> SHORT PROBLEM
Reproduce verbatim the lines of the material below, from the line containing "Given: Submit the current quiz answer" through the line containing "Select the 홀", inclusive.

> RECORDS FOR THE TASK
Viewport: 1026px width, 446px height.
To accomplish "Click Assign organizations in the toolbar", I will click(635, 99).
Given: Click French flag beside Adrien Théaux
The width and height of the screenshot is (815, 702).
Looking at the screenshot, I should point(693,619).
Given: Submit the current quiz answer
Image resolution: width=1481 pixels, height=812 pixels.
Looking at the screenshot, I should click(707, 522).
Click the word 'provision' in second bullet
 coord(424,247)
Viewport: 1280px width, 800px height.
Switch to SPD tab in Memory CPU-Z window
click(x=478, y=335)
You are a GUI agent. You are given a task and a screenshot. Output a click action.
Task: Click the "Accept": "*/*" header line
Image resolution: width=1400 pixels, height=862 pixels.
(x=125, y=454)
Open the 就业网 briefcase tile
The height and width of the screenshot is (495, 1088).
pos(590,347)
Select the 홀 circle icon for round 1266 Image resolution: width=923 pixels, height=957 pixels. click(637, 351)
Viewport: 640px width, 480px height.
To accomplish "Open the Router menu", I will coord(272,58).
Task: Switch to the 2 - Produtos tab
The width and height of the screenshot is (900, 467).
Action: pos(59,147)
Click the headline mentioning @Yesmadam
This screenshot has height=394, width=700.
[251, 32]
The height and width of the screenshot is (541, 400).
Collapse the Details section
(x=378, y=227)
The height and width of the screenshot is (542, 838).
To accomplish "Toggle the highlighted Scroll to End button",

> WRITTEN SOLUTION
Given: Submit the current quiz answer
Image resolution: width=1481 pixels, height=812 pixels.
Looking at the screenshot, I should click(707, 522).
Click the word 'provision' in second bullet
 coord(424,247)
Viewport: 1280px width, 800px height.
Switch to SPD tab in Memory CPU-Z window
click(x=478, y=335)
You are a GUI agent. You are given a task and a screenshot. Output a click action.
Task: Click the "Accept": "*/*" header line
Image resolution: width=1400 pixels, height=862 pixels.
(x=125, y=454)
Open the 就业网 briefcase tile
The height and width of the screenshot is (495, 1088).
pos(590,347)
Select the 홀 circle icon for round 1266 Image resolution: width=923 pixels, height=957 pixels. click(637, 351)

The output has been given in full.